It's nine years later and the guilt for that stings me to tears still.

But miracles happen- or things happen. A friend of my doctor, a neurologist from Beth Isreal Hospital in Boston, stopped by to have dinner and happen to meet up with my doc in my room.

She read the chart and said, "Did you think to do a spinal protein test?"

She saved my life.

I've met a least twenty people with GBS and spoken to ma y more. Duribng the third year of "recovery" I did my own research by contacting 33 survivors of GBS And aqsking detailed questions for statistical information and then personal narratives to dig into deeper details about the disease. I am certain that I have learned things that no one else has. However, I was, as you know, amazingly sick and I did not properly doccument my citations, interviews and graphs so to take the time and energy to ppublish was impossible. I came home to a divorce and I was the one who raised two teenage daughters and a Foster son.

It's nine years later and if there is anything you want to talk about- any of you, I guess- I'm here. One of the things I've nmoticed is that most of the people I've met here are recent patients.

And yes, even though I wass in Boston, most of the doctors with whom I worked had never before seen GBS. I recall dozens of doctors standing around my bed as though I were a medical school white board. Every procedure involved an audience. I was a musician, conductor and songwriter and was used tyo being on stage in front of an audience. This led to some odd hallucinations in coma, performing from a wheelchair or hospital bed before a house of people in white coats. It makes me smile to remember it.

We never know what ;life will bring. I'm a writerr now. OIt is lonely work compared the making music and theatre.


Hi Dave, I too was in that hospital. I am now in a long term rehab facility on the Cape. If you’re ever around I’d love to talk. I like to know how you are and how long it’s been.

_Required actions_.
- A) Answer these questions using the GBS post:
(i) Which test did the visiting neurologist ask about?
(ii) How many GBS survivors did the writer contact during the third year of "recovery"?
(iii) What work did the writer do before the illness?
- B) For each statement, decide whether the GBS post supports it. Answer yes or no, and quote the words that settle it.
(i) Most of the writer's doctors had treated GBS before.
(ii) The writer raised children after returning home.
(iii) Medical procedures on the writer took place in front of onlookers.
- C) Extend the GBS post by writing what comes after its last line.

_Data to examine_.
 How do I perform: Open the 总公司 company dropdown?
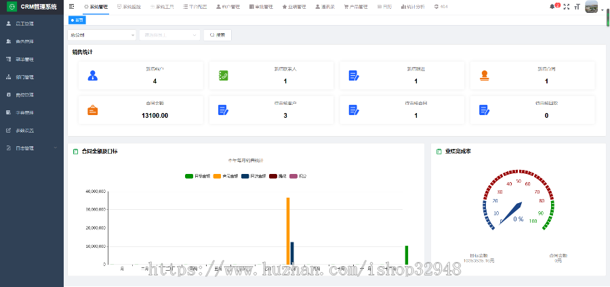pos(102,35)
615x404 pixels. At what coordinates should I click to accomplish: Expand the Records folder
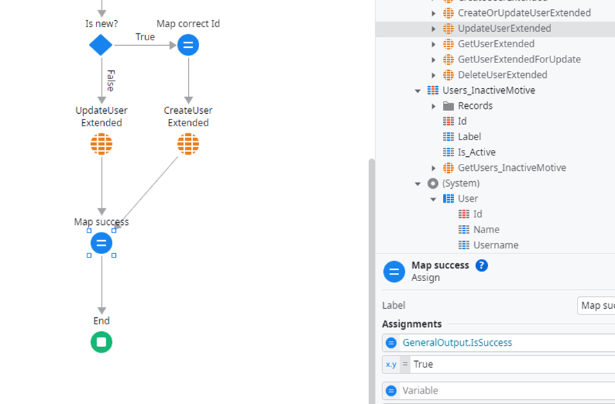tap(433, 106)
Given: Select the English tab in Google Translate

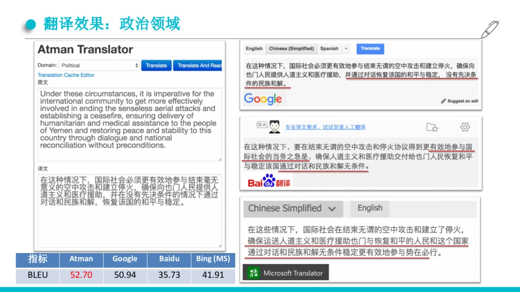Looking at the screenshot, I should point(254,48).
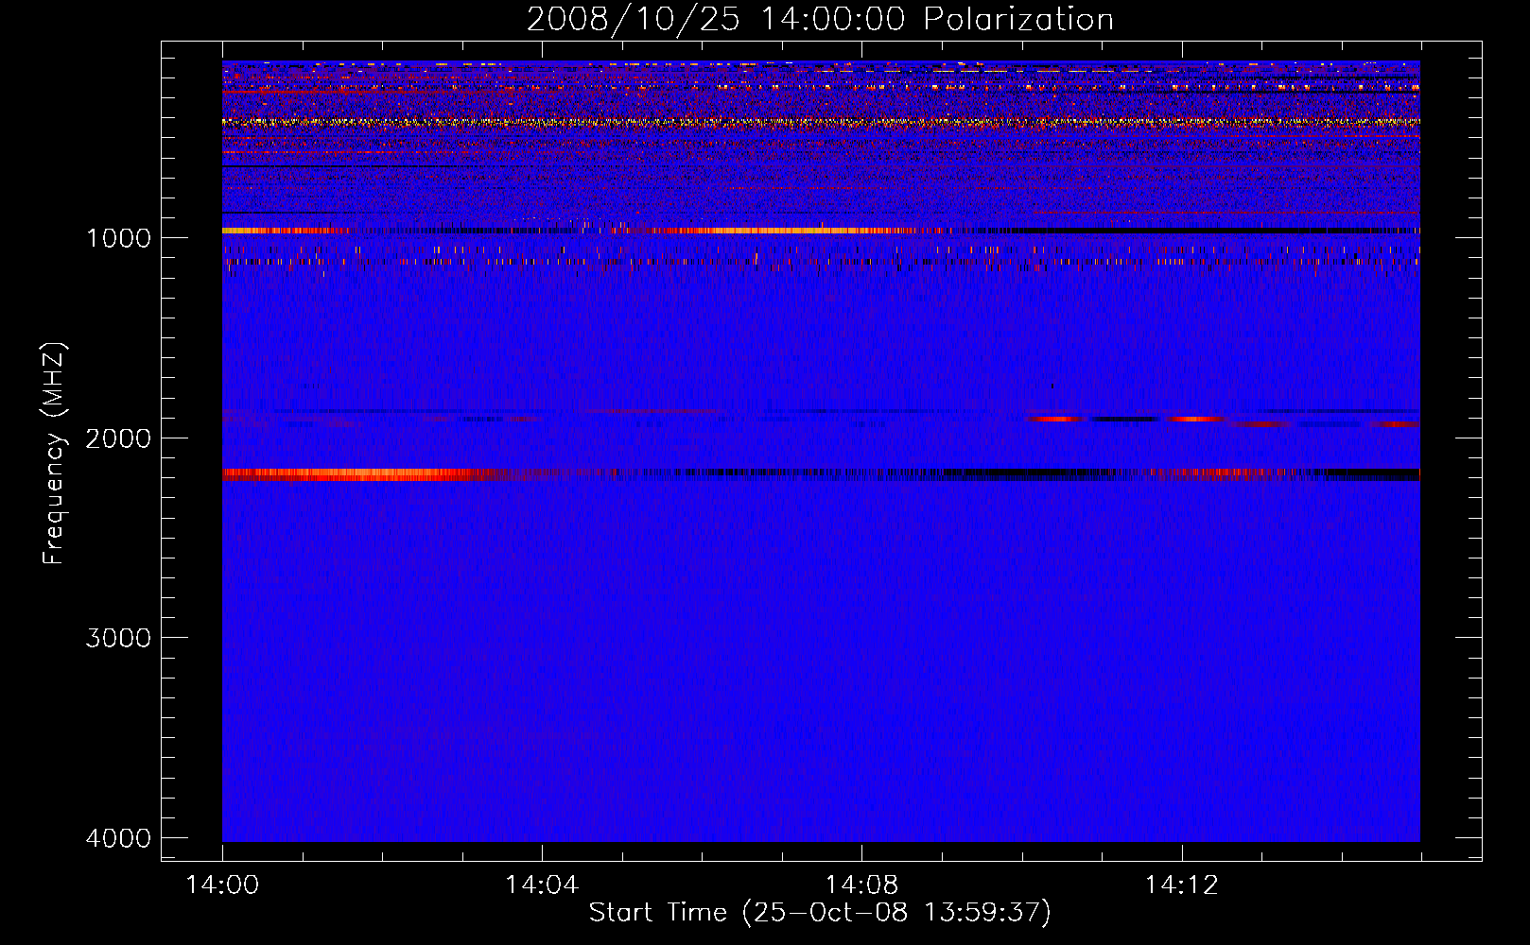Click the "2008/10/25 14:00:00 Polarization" plot title
This screenshot has width=1530, height=945.
point(820,19)
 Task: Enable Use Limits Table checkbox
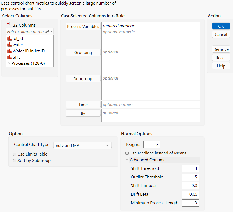(15, 154)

_Expected outputs_.
- A)
(i) A spinal protein test.
(ii) 33.
(iii) The writer was a musician, conductor and songwriter.

- B)
(i) No: "most of the doctors with whom I worked had never before seen GBS."
(ii) Yes: "I was the one who raised two teenage daughters and a Foster son."
(iii) Yes: "Every procedure involved an audience."

- C)
I was stricken with GBS in 1975. I was a college junior and it started with my legs not carrying me and quickly took over my body. I stayed in my dorm room for 3 days after campus doctor told me I had the flu! By the 4th day...I think my roomate called my parents. They called me and did not recognize my voice on the phone. It had affected my vocal chords. The came to get me and rushed me to the ER running 207 fever. After several tests and a couple of days, they performed the first of 4 spinal taps. I was in the hospital completely paralyzed for 5 months. It is 2014 and for the last 3 years I am fighting ....what my neurologists says is a milder form of GBS....NEUROPATHY in my back and legs and is now traveling to my arms. I am always exhausted in pain. He tried me on all sorts of meds but as of now I just take cymbalta, elavil, and a muscle relaxer for the cramps. Anyone have anything similar or can help me direct this dr to helping me be "pain free"....if that is even possible.


I do not believe that it is possible to "kill" the pain. It is part of our lives forever but there are many succesul combionations of medicines and things you can do to help manage the pain. I wsee a pain management specialist every month. I also take the drugs you mentioned but I also require noth Morphine and hydromorphone. However I know other patients who are fine with Lyrica and advil. We are all different and only you can know. For a while i had minor success with a tens unitl but really, it was too much trounle for what it provided. I now spend most of my time atigued and out cold and i manage the pain through meditation relaxation, various mind games and the drugs i entioned above.

Dave Seaman

For GBS Guy on the Cape, I so wish i was still in Boston or I would come to see you. I miss the Cape very much. I am now ar too ill to travel and live in a rural part or Central New York.